Howard actually brought off something most of us spend our lives dreaming about: He walked away from the stresses of modern American society to a life of contemplation and the kind of basic work in which most of the satisfaction comes from the act of working, itself. Although he is producing fine pottery and magnificent vegetables from his garden as a result of that work, many of us considered this almost frivolous for a teacher of his skill. He is also converting a 15th-Century farmhouse to something approximating the livability of Laguna Beach--a project that could probably fill several lifetimes.
Howard and Francoise were able to make this drastic change in lifestyle in their late 40s because of a fortuitous real estate investment that provides them a modest income and because their tastes and needs are simple. Although Francoise has a sister in this area of southern France and loves it there, the prime motivation for the move came from Howard.

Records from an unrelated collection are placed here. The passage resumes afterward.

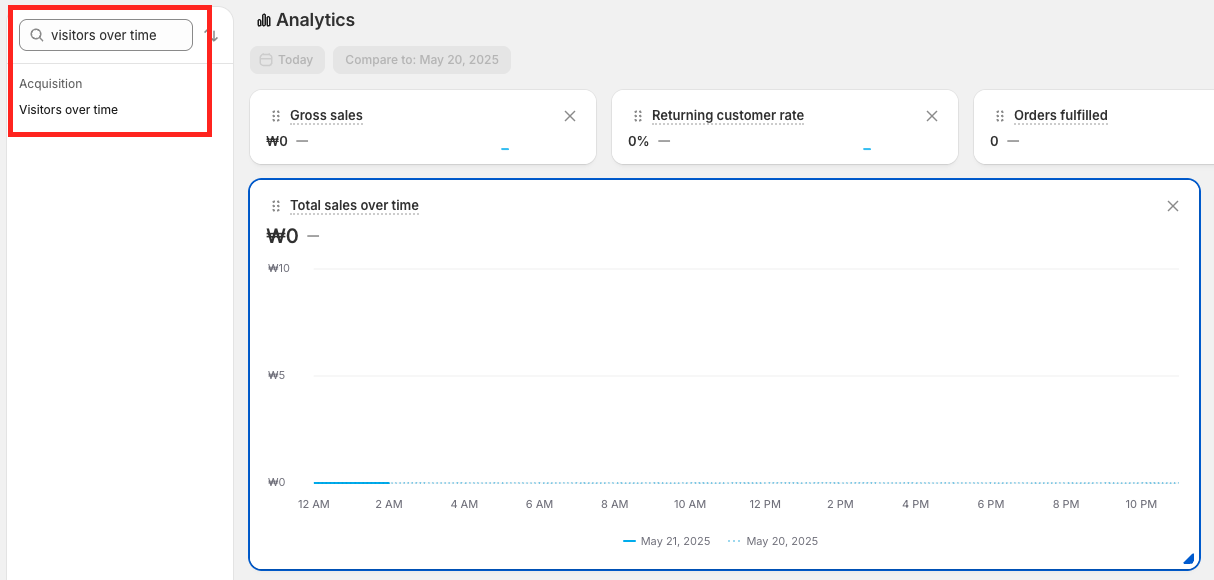The height and width of the screenshot is (580, 1214).
Task: Click the drag handle on Gross sales card
Action: (x=276, y=116)
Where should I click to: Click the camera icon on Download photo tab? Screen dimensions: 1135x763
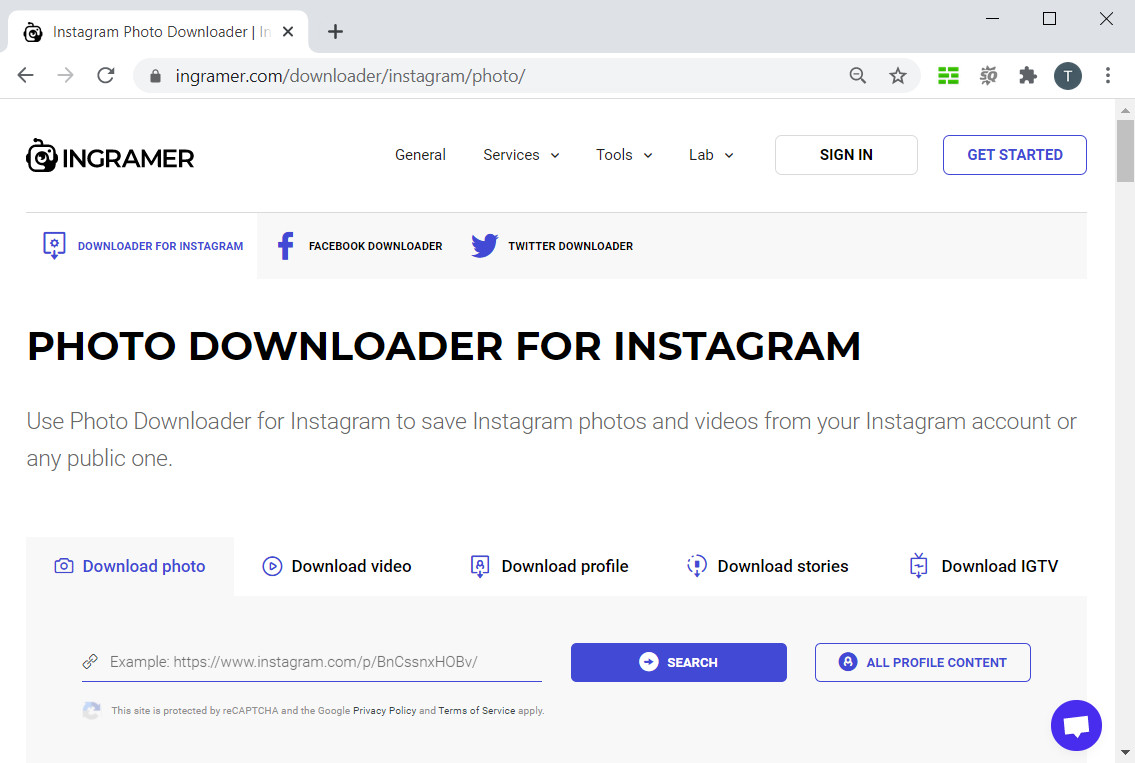pos(63,565)
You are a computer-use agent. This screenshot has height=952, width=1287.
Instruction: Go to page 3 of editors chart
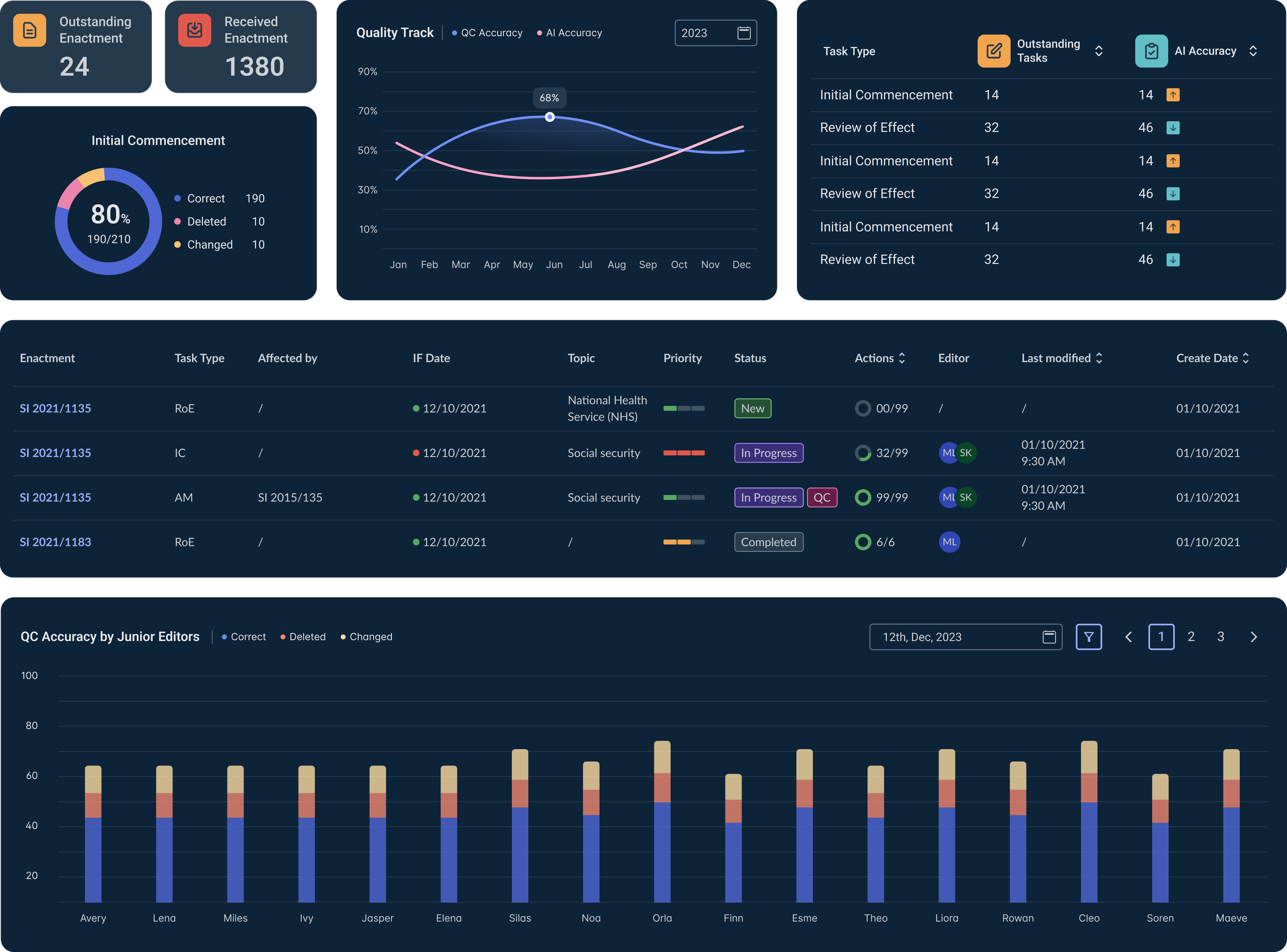click(x=1220, y=637)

“The life offered us in France was attractive,” he says. “That part of France is full of beauty and history. What I could do there that I couldn’t here was to have time to do what I wanted. We’re not isolated. I still see a lot of my American friends, and I read a lot. And there’s no language barrier or culture shock for me in either direction. I was physically more comfortable in the United States but I’m psychically more comfortable in France. I have a lot of ease and grace in my life there.”
He puts great value on grace and was finding less and less of it in this country. Grace and reason.
“The French often choose leisure time over pay,” he said. “I like that. I also love the rationality of the French. When I listen to the two sides in the abortion fight over here, I hear emotion rather than reason. I’m not talking about either position but about the manner of argument--and the lack of analysis. Reason, by contrast, is pretty to see and to listen to.
“That carries over especially to politics. Ever since the Vietnam War, I’ve seen no possibility of reasonable politics here--or of men of reason holding high public office in the U.S. The mayor of my town in France may be a fascist klutz, but he’s a bright fascist klutz, and the brighter our politicians are, the better the chance they’ll come up with reasonable solutions. I haven’t seen that here since the escalation of the Vietnam War.”
He doesn’t express these views often because they tend to reinforce a misconception about his reasons for leaving.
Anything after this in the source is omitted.